On a recent Thursday evening, the place to be, if you were a ravenous music lover, was unquestionably Port Sa’id.
In a cavernous, 4,000-square-foot space on Hudson and King Streets in Hudson Square—the New York neighborhood bounded by West Village, SoHo and Tribeca—the city’s most fashionably in-the-know had gathered, while a DJ manning the Technics 1200 mk7s kept spirits high with an exotic, world music-tinged soundtrack. The lighting was dramatically low and the energy had that anything-can-happen electricity of a fantastic night out.
Much of that energy was emanating from the open kitchen, where a line of unflappable cooks worked their magic with Eastern Mediterranean flavors.
In recent months, Hudson Square has evolved into something of a musical destination. It is home to Reservoir Media, the first female-founded and led, publicly traded independent music company in the United States; SOBs (Sounds of Brazil), a legendary live music venue; Duotone, a bespoke music and sound production company; and audio post-production specialists Wave Studios. Soon, it will welcome the creative music company Arcade Songs.
Port Sa’id fits right in with that company: a restaurant with an atmosphere and soundtrack worthy of a downtown nightclub.
“Port Sa’id guests should expect an elevated sound experience,” said Zack Bar, founder of Port Sa’id and co-founder of the Teder group. Of the soundtrack, Bar said, “There is no typical night per se; the music varies nightly depending on the selector. However, our main focus and objective is to showcase eclecticism, to share rare music from all over the world, and to give selectors and DJs an outlet to present music they typically couldn’t play to audiences elsewhere.”
Port Sa’id’s music library also reflects that mission. “Our 1,200+ collection contains a wide variety of music from around the globe, from classic straight-ahead jazz to 70’s afrobeat and highlife, 90s hip-hop staples to obscure Indian disco.”
Port Sa’id’s guest selectors range from local up-and-coming DJs to internationally known talent—recent selectors include Donna Leake, Kristine Barilli and legendary NYC record store Jammyland. “The only requirement for selectors here is to have a deep passion for music and the need to share it,” said Bar.
When it comes to the philosophy of cuisine at Port Sa’id, it’s all about making exemplary use of simple ingredients. A case in point: the burning potato, bursting with crème fraîche and bedecked with cracked black pepper and horseradish snow. Similarly, there’s nothing ostentatious about the succulent lamb kebab, the golden calamari (served in a bag) or the fluffy challah and hummus gargarim—the textures and flavors of these dishes are as exquisite as they are direct.
Then there’s the bruschetta, a red blanket of Shushka atop melt-in-your-mouth ricotta that’s made on the premises. It’s about as immediate and satisfying as rock’n’roll.

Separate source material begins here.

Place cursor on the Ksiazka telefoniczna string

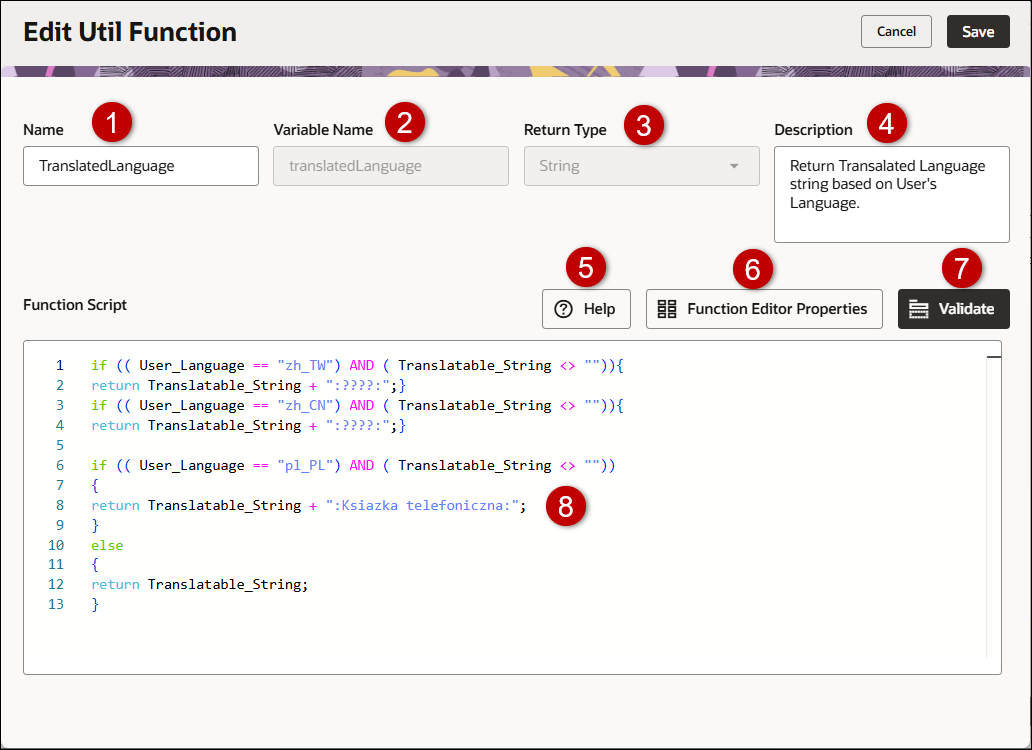425,505
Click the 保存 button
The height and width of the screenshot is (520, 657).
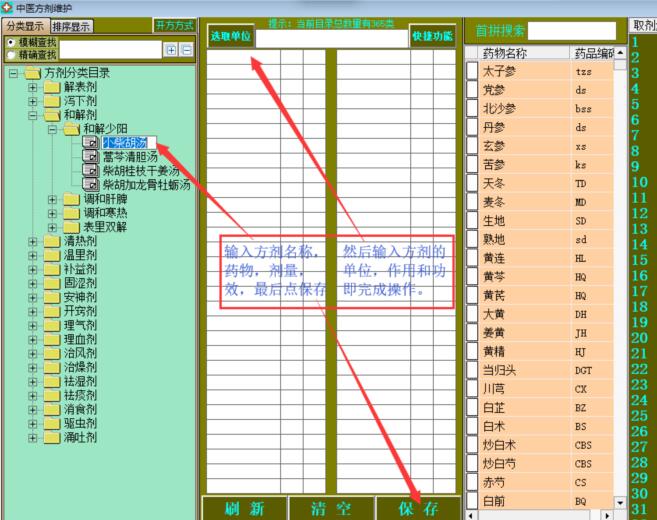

Bar is enthusiastic not just about the musical mecca of Hudson Square, but the musical destinations beyond its borders. Port Sa’id is “just a stone’s throw away from many of the iconic jazz clubs in the West Village, such as the Village Vanguard, Smalls, Blue Note, as well as being located directly next door to the historic and legendary Paradise Garage. Our street contains a vast musical legacy, and we’re honored to be here and carry on Larry Levan’s torch in some way.”